• _What this task involves_: Down to the last line, restate the records below word for word, dropping every image.

(Saved data entries)
• • • • • • •

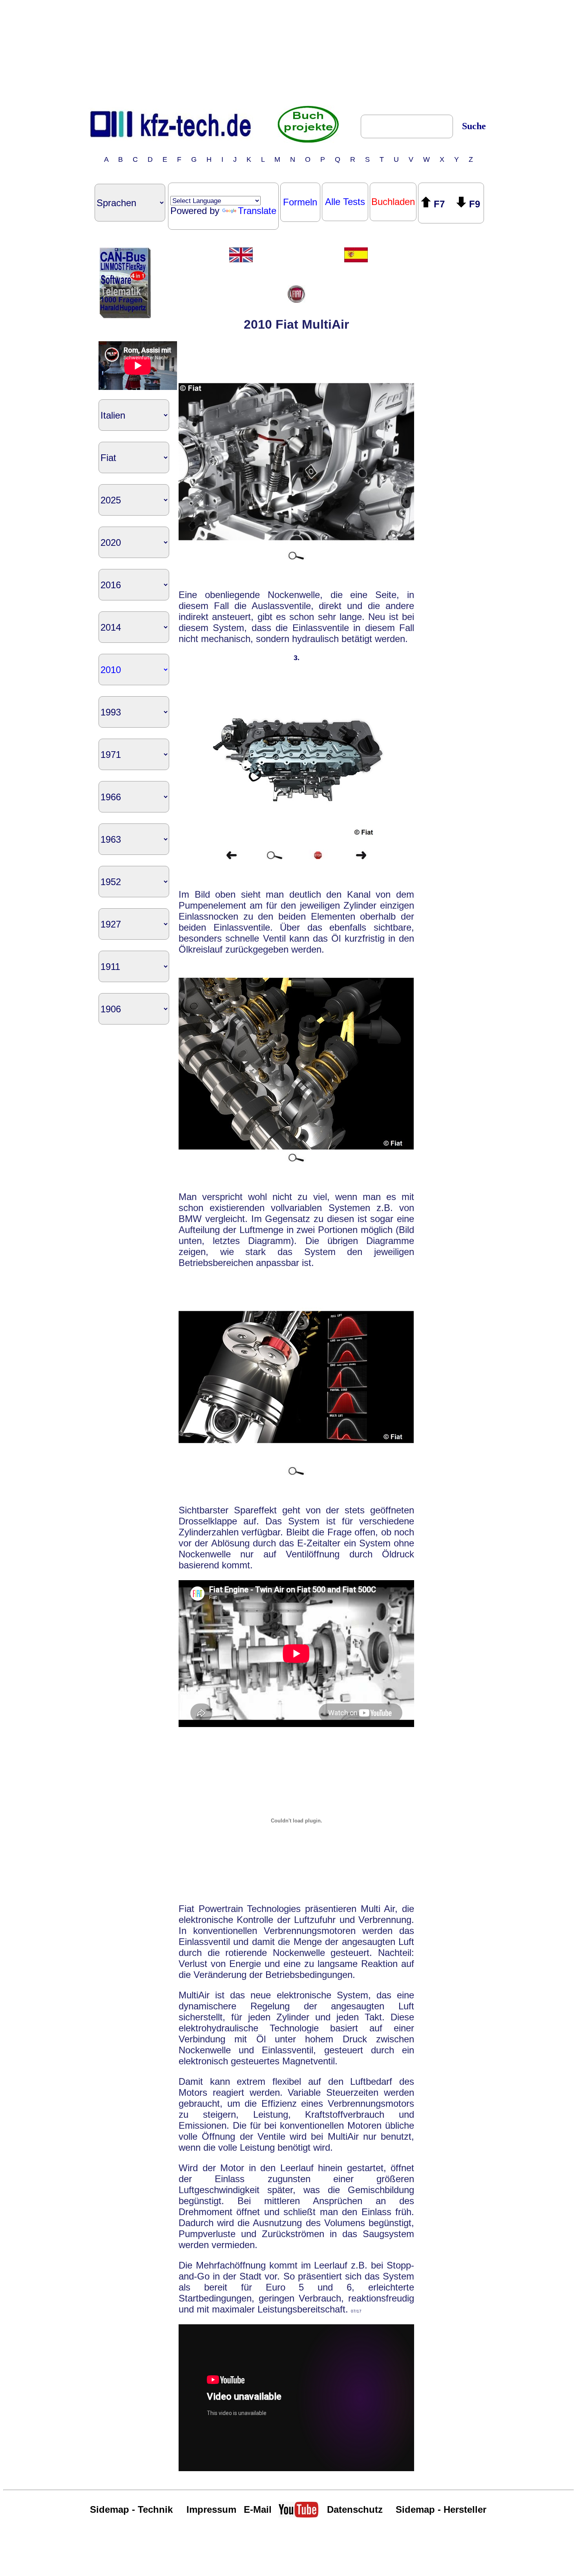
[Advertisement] (288, 52)
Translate (257, 210)
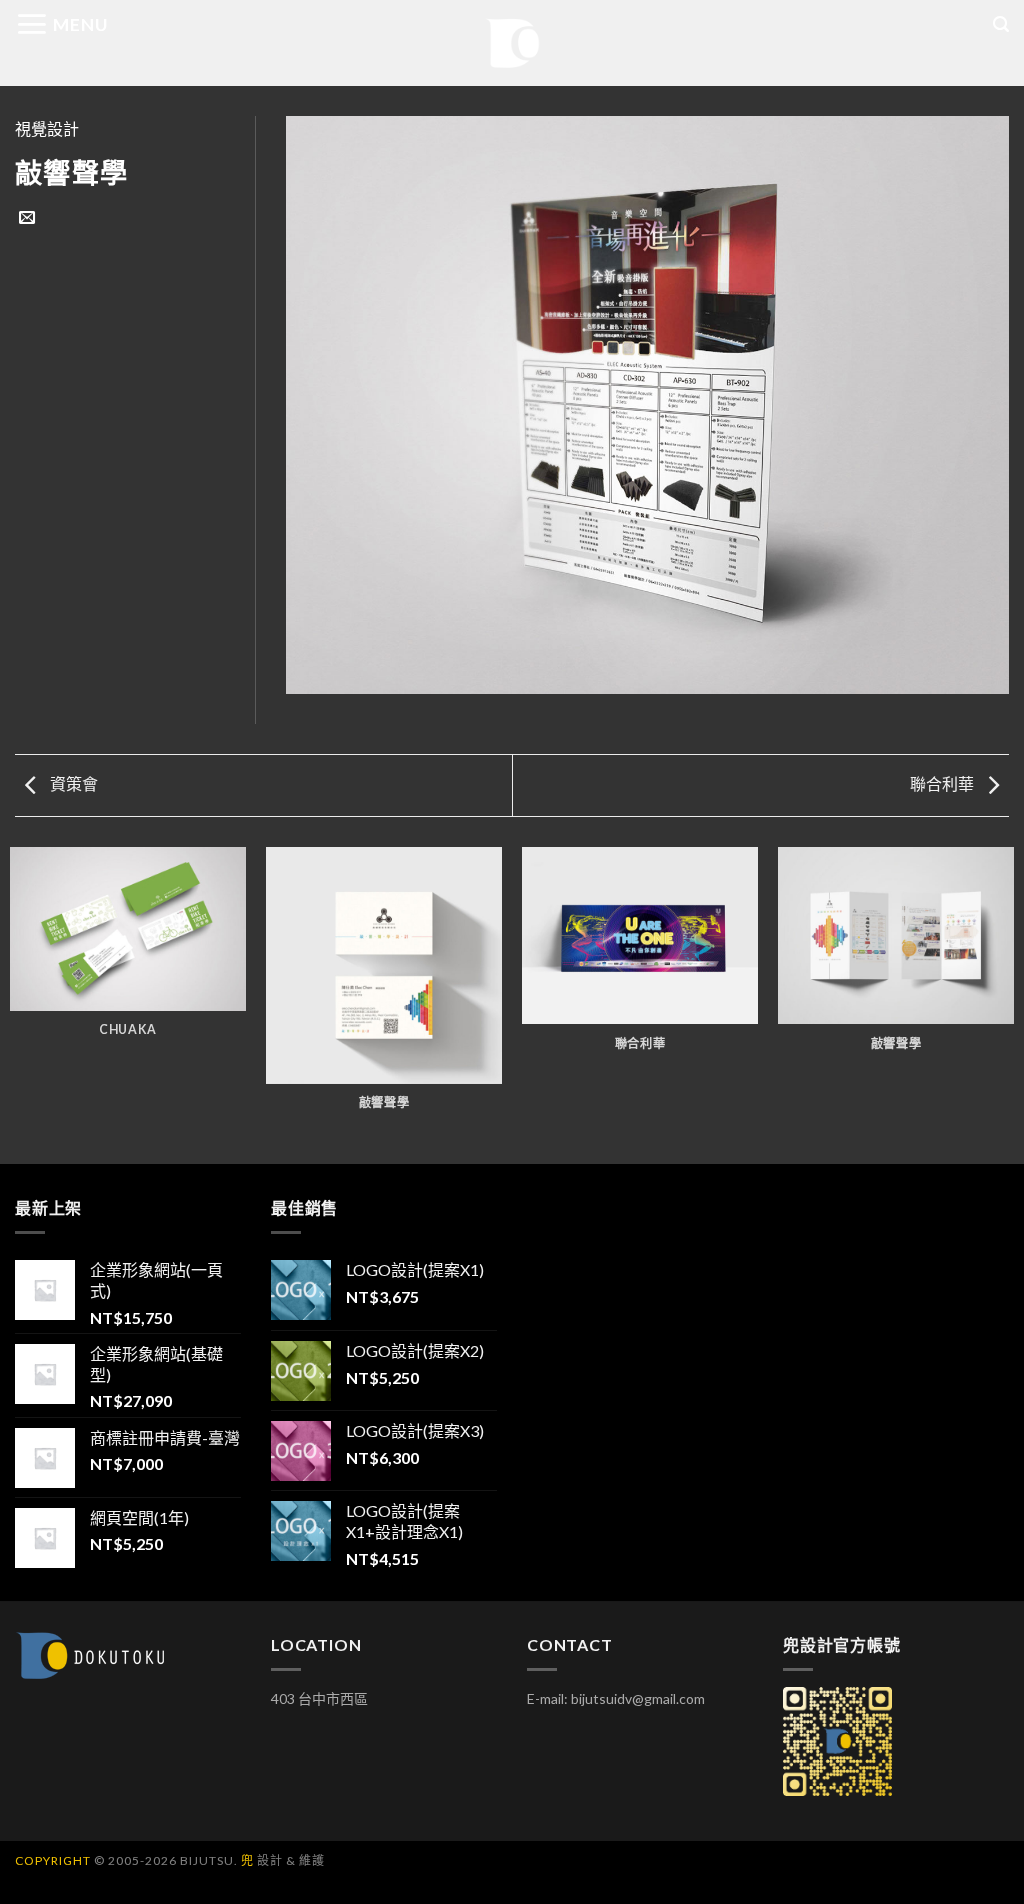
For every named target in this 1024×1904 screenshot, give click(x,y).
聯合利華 (943, 783)
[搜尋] (1001, 24)
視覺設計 (47, 128)
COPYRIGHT (53, 1860)
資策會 (72, 783)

• • • • • • •

• _The completed task_:
[Advertisement] (288, 52)
Translate (257, 210)
For every named target in this 1024×1904 screenshot, give click(x,y).
聯合利華 (943, 783)
[搜尋] (1001, 24)
視覺設計 (47, 128)
COPYRIGHT (53, 1860)
資策會 (72, 783)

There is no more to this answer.